Each entry that follows should be written again verbatim.

[[ Information supplied open ]]

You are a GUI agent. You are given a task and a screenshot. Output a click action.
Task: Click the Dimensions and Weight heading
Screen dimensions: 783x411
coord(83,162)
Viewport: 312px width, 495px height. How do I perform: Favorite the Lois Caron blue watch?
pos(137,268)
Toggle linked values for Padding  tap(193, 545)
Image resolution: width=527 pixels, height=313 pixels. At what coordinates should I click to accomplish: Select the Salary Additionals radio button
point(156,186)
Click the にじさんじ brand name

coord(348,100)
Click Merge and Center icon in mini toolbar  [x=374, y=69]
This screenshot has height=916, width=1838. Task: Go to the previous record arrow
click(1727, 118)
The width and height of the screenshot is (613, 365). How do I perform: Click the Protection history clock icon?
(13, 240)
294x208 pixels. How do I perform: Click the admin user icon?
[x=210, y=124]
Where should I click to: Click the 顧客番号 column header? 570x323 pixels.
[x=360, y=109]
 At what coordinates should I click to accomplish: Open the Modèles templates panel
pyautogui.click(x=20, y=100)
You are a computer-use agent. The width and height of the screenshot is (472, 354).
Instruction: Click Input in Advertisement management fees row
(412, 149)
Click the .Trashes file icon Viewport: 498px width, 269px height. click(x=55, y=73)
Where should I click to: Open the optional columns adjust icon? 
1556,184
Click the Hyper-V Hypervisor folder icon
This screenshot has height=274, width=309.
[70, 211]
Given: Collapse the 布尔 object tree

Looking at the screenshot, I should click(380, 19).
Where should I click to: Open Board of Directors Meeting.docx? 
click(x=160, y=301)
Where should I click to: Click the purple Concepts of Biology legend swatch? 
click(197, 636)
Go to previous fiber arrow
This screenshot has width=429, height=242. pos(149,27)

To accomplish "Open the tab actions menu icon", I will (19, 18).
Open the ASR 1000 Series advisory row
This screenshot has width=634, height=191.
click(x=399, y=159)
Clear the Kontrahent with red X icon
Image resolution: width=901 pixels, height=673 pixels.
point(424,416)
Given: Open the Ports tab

[[ Information supplied closed ]]

■ **Solution for this task**:
You are a GUI agent. You are given a task and a screenshot. Output a click action.
Task: Click the Dimensions and Weight heading
Screen dimensions: 783x411
coord(83,162)
Viewport: 312px width, 495px height. How do I perform: Favorite the Lois Caron blue watch?
pos(137,268)
Toggle linked values for Padding  tap(193, 545)
Image resolution: width=527 pixels, height=313 pixels. At what coordinates should I click to accomplish: Select the Salary Additionals radio button
point(156,186)
Click the にじさんじ brand name

coord(348,100)
Click Merge and Center icon in mini toolbar  [x=374, y=69]
This screenshot has height=916, width=1838. Task: Go to the previous record arrow
click(1727, 118)
The width and height of the screenshot is (613, 365). How do I perform: Click the Protection history clock icon?
(13, 240)
294x208 pixels. How do I perform: Click the admin user icon?
[x=210, y=124]
Where should I click to: Click the 顧客番号 column header? 570x323 pixels.
[x=360, y=109]
 At what coordinates should I click to accomplish: Open the Modèles templates panel
pyautogui.click(x=20, y=100)
You are a computer-use agent. The width and height of the screenshot is (472, 354).
Instruction: Click Input in Advertisement management fees row
(412, 149)
Click the .Trashes file icon Viewport: 498px width, 269px height. click(x=55, y=73)
Where should I click to: Open the optional columns adjust icon? 
1556,184
Click the Hyper-V Hypervisor folder icon
This screenshot has height=274, width=309.
[70, 211]
Given: Collapse the 布尔 object tree

Looking at the screenshot, I should click(380, 19).
Where should I click to: Open Board of Directors Meeting.docx? 
click(x=160, y=301)
Where should I click to: Click the purple Concepts of Biology legend swatch? 
click(197, 636)
Go to previous fiber arrow
This screenshot has width=429, height=242. pos(149,27)

To accomplish "Open the tab actions menu icon", I will (19, 18).
Open the ASR 1000 Series advisory row
This screenshot has width=634, height=191.
click(x=399, y=159)
Clear the Kontrahent with red X icon
Image resolution: width=901 pixels, height=673 pixels.
point(424,416)
Given: Open the Ports tab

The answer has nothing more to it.